• [TEKS DOKUMEN]:
>>>

Kamis, 02 Januari 2014

Ibnu Maskawaih



PENDAHULUAN
1.    Latar Belakang
Ibnu Maskawaih seorang yang hidup di masa penguasa Islam yang sangat menghargai adanya perkembangan ilmu pengetahuan dan kesusastraan. Hal ini tentu berpengaruh juga pada pemikirannya. Ia menjadi seorang filosof besar. Kebesarannya ini didukung juga karena kebiasaannya membaca di perpustakaan ibnu al-‘Amid.
Ibnu Maskawaih berhasil memberikan sumbangan pada pemikiran filsafat Islam mengenai berbagai hal. Pada konsep Ketuhanan, ia mengakui adanya Tuhan. Ia juga berpendapat bahwa segala sesuatu diciptakan dari tiada.
Dalam makalah ini, penulis memaparkan sedikit tentang pemikiran ibnu Maskawaih yang tentunya suatu pemikiran akan menuai pro dan kontra. Semoga mampu menambah cakrawala pengetahuan pembaca tentang filsafat, khususnya filsafat Islam.
2.    Rumusan Masalah
a.       Bagaimanakah riwayat hidup serta karya Ibnu Maskawaih?
b.      Bagaimanakah pemikiran filsafat Ibnu Maskawaih?


PEMBAHASAN

1.    Riwayat Hidup ibnu Maskawaih
Nama lengkap ibnu Maskawaih adalah Abu Ali al-Khozim Ahmad ibn Muhammad bin Ya’kub bin Maskawaih. Ibnu Maskawaih atau Maskawaih adalah nama masyhurnya. Nama ini diambil dari nama kakeknya yang semula beragama Majusi (Persia) kemudian masuk Islam. Gelarnya adalah Abu Ali. Gelar ini diperoleh dari nama sahabat, Ali, sehingga tidak mengherankan jika ada sebagian orang yang mengatakan bahwa ibnu Maskawaih adalah penganut aliran Syi’ah. Sedangkan gelar lainnya adalah al-Khazim, yakni bendaharawan. Gelar ini disebabkan pada masa kekuasaan Adhud al-Daulah dari bani Buwaih ia memperoleh kepercayaan sebagai bendahara.
Para penulis berbeda pendapat mengenai tahun kelahiran Ibnu Maskawaih yang lahir di Ray (sekarang Teheran). Morgoliouth mengatakan bahwa Maskawaih lahir pada tahun 320 H/ 932 M, sedangkan Abdul Aziz Izzat berpendapat bahwa Maskawaih lahir pada tahun 325 H. Ibnu Maskawaih wafat pada tanggal 9 Safar 421 H yang bertepatan dengan tanggal 16 Februari 1032 M.

<<<

• [BARIS DATA]:
>>>

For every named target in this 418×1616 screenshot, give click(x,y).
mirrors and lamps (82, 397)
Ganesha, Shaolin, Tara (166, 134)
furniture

<<<

• [PETUNJUK TUGAS]: Lanjutkan teks tentang Ibnu Maskawaih setelah kalimat terakhir yang tercantum. Data tersebut diambil dari sumber yang berbeda.

• [JAWABAN YANG DIHARAPKAN]:
Ibnu Maskawaih hidup pada masa ‘Adhud al-Daulah yakni penguasa Islam yang berkuasa pertama kali menggunakan gelar Syahinzah yang berarti Maharaja, gelar yang dipergunakan raja-raja Persia Kuno. Prestasinya yang gemilang pada bidang politik, yakni mampu menyatukan kembali negara-negara kecil yang telah memisahkan diri dari pemerintah pusat menjadi imperium sebagaimana dialami pada masa Harun al-Rasyid, diikuti pula oleh prestasinya dalam perkembangan pengetahuan dan kesusastraan, sehingga tidak heran kalau Maskawaih muncul sebagai seorang filosof, tabib, ilmuwan, dan pujangga. Namun ada hal yang mengusik hati Maskawaih, yaitu kemerosotan moral yang melanda masyarakat. Oleh karena itu Maskawih lantas tertarik untuk menitikberatkan perhatiaannya pada bidang etika Islam.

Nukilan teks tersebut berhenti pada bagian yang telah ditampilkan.